He applied the “Page 99 Test” to his latest book, The Global Remapping of American Literature, and reported the following:
The Global Remapping of American Literature is about ways in which conceptions of “American Literature” have fluctuated over space and time. My argument is that before about 1830 conceptions of America were highly amorphous, in the wake of the recent War of Independence, and that the contours of the country had not yet been clearly delineated. I find a parallel to the more recent period of American literature, after about 1980, when the forces of globalization and transnationalism have rendered the economic and cultural boundaries of the nation much more permeable. I contrast this with the period between the end of the U.S. Civil War and the Reagan era of the 1980s, when U.S. national formations, and consequently its literature, were more distinctively set apart and independently minded.Read an excerpt from The Global Remapping of American Literature, and learn more about the book at the Princeton University Press website.

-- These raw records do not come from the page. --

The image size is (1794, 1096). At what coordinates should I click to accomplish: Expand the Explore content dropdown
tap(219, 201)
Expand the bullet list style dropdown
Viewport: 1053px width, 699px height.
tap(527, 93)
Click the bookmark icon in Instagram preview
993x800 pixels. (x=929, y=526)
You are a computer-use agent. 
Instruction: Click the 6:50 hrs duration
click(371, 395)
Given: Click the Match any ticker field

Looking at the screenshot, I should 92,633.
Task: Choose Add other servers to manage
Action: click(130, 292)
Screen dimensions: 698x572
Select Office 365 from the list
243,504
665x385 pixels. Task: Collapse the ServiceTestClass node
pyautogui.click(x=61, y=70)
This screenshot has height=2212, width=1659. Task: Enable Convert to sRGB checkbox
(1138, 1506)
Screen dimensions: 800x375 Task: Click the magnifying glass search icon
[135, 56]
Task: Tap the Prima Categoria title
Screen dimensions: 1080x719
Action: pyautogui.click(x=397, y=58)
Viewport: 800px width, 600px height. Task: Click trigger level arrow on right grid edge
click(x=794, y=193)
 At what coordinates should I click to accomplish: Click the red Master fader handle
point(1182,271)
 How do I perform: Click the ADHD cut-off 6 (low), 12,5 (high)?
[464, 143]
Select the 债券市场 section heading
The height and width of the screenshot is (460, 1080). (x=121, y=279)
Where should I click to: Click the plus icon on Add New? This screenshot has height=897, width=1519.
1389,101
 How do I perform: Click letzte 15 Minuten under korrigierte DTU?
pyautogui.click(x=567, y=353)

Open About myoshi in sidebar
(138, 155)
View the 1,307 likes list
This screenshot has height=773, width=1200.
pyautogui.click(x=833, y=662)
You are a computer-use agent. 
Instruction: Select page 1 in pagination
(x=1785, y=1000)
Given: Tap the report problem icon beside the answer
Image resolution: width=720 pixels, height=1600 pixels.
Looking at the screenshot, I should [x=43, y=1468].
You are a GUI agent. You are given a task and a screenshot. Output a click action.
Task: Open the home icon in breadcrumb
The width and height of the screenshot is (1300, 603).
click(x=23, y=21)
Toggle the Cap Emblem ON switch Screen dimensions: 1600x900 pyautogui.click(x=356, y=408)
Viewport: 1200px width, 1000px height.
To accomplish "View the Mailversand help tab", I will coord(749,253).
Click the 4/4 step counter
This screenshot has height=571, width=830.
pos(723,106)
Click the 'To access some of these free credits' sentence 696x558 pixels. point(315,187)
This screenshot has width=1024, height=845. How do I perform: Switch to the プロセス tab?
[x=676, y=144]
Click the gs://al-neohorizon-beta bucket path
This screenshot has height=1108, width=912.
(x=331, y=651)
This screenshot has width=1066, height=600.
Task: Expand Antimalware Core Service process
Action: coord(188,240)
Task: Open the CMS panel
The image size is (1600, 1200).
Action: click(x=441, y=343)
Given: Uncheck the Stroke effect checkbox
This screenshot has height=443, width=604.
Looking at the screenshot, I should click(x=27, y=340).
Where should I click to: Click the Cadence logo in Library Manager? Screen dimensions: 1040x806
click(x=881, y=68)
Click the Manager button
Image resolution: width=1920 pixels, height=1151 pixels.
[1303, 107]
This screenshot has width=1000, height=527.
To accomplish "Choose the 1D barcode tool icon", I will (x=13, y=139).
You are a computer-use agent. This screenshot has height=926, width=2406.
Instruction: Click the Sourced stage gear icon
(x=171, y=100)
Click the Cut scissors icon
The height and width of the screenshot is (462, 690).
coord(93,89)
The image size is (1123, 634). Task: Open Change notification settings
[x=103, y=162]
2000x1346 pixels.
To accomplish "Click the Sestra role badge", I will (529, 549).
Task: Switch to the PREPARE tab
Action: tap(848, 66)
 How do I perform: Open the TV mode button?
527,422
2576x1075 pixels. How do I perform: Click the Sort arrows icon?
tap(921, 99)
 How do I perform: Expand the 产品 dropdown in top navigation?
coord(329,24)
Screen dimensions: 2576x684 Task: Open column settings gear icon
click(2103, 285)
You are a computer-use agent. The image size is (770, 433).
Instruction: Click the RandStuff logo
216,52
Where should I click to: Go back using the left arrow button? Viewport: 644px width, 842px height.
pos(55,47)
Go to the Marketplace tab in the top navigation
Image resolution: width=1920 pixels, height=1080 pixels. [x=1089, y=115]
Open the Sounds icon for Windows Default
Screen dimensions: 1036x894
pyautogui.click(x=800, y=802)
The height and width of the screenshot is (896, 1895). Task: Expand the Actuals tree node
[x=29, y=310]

Page 99 of the book [inset left, click to enlarge] exemplifies this in its discussion of Nathaniel Hawthorne’s novels The Marble Faun (1850) and The Scarlet Letter (1860). Both of Hawthorne’s works of fiction look past towards the past—the Puritan world of the seventeenth century in the former, the legacy of classical Rome in the latter—and they map nineteenth-century America in relation to these historical antecedents. Throughout Hawthorne’s texts, there is a constant interrogation of what it means to appropriate the past, to annex previous historical eras as predecessors of the present era. Consequently, as page 99 suggests, a lot of Hawthorne’s “geospatial rhetoric” involves the mapping of time as well as space; writing, for him, becomes “a form of cartography, a way of mapping out identity by circumscribing space and . . . “ (the next word on page 100, as you might have guessed, is “time”!). Hawthorne’s narratives thus waver ambiguously between a transcendental recuperation of the past and an ironic recognition of how the past always remains fundamentally unknowable. For Hawthorne, as for other authors discussed in this book, the process of mapping tends to operate reflexively, as a comment on how human societies use geography as well as history to make sense of their world.